Uma árvore que sonhava ser nobre, um pinhozinho qualquer.
Queria ser um piano, mas virou um cabo de vassoura.
Viveu triste atrás da porta de madame sendo humilhado pelo escovão e pela enceradeira.
Um dia ficou velho e foi acolhido por um menino, e viveu as maiores aventuras de sua vida.
Depois li "Meu Pé de Laranja Lima".
Quanta violência, quanto descaso com o pequeno menino criativo.
Eu me vi ali.
Depois foi amado pelo português que mostrou a ele que a vida tinha um lado bom.
Mas o malvado Mangaratiba matou o português sem dó.
Passou por cima dele.
Ninguém sabia do amor dele pelo português.
Só quem sabia era o pé de laranja lima.
Um dia a árvore entrou dentro da febre dele e deu uma péssima notícia:
- Zezé, estou indo embora, daqui pra frente não podemos mais conversar, mas nunca esqueça que eu te amo.
Eu chorei neste trecho por vários dias porque o livro dava muitas voltas.
E eu lia e torcia pra que tudo desse certo.
Eu me alimentava de esperança.
Foi ali que voltei a minha infância e lembrei do pé de flores branquinhas que caiam na minha cabeça.
No dia que fui arrancada de meu quintal o pé de mirra chorou por mim.
Quando voltei, eu estava doente, o convento quase que me matou, voltei sem andar e sem falar, foi muita violência com minha criança.

Um dia pela manhã eu saí no quintal quando consegui me por de pé e fui surpreendida.
Nenhuma planta falava comigo, nem o abacateiro, a mexeriqueira, a goiabeira ou a mirra.
Eu chorei a ausência silenciosa de meus amigos.
A dor ali era igual a de Zezé, ela marcava o momento de crescer.
A distância ali era alimento pra que eu tomasse responsabilidade pela vida de adulto.
Mas eu só tinha seis anos.
Passaram-se quarenta anos e o pé laranja lima me acordou pra o ndotolo em mim.
Saí pela vida procurando aquele que havia sido meu alimento, meu primeiro grande amor.
Um dia, andando pelas ruas da Lapa, achei a planta, uma árvore de folhas aveludas.

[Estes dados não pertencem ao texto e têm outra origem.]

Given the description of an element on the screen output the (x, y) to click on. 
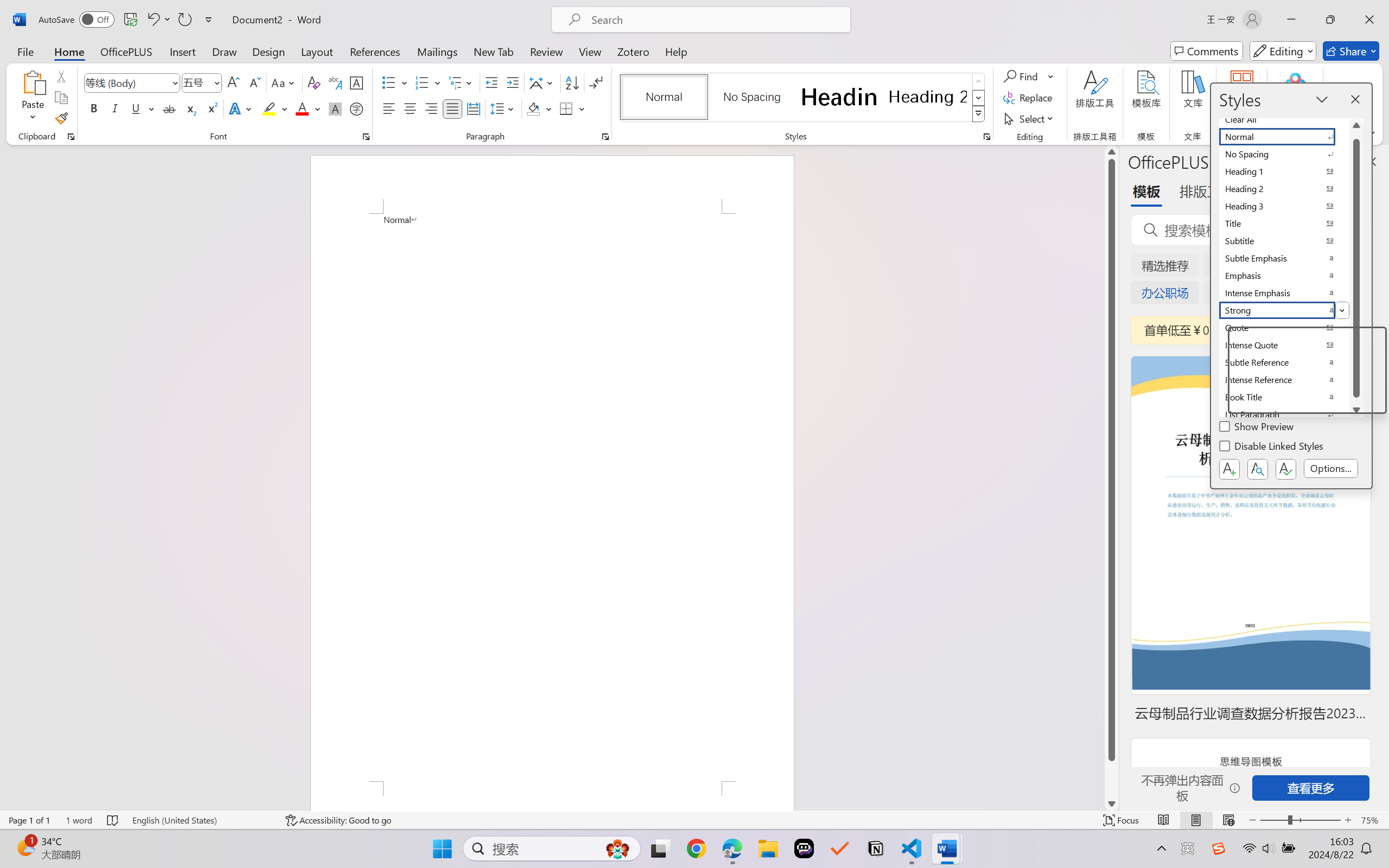
Book Title (1283, 397)
Heading 2 (927, 96)
Comments (1206, 50)
Paragraph... (605, 136)
Show Preview (1257, 428)
Row Down (978, 97)
Office Clipboard... (70, 136)
Sort... (571, 82)
Heading 3 (1283, 206)
Asian Layout (542, 82)
Emphasis (1283, 275)
Clear All (1283, 119)
Mailings (437, 51)
References (375, 51)
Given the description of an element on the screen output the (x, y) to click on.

O perfume da minha infância voltou e hoje vivemos juntinhas.
A tristeza de Zezé entrou em mim e me curou.
Leitura é alimento e remédio.

Não existe sociedade sem regras.
Gaiarsa em seu livro "O Tratado de Fofoca" disse:
"Sociedade quer dizer minha casa"
Na casa está o alimento ou deveria estar.
Todo cidadão deve obedecer às regras do jogo.
Numa sociedade existem os normais e os marginais.
Temos mil vontades que os outros dizem não ter.
Principalmente em matéria de amor, sexo e alimento.
Na minha idade, assumir que gosto mesmo é de um bom livro debaixo de uma mangueira com um pacote de biscoito é um hábito lido como ridículo, ou coisa de criança, não ligo.
A gente vai adoecendo vida afora por querer ser aceito, nos contemos, nos mutilamos e só mostramos o que convém.
Ficando desnutridos de sonhar.
Dane-se.
O lado mais cruel do contrato social é que:
"Eu mato metade de mim mesma e você mata metade de você mesmo".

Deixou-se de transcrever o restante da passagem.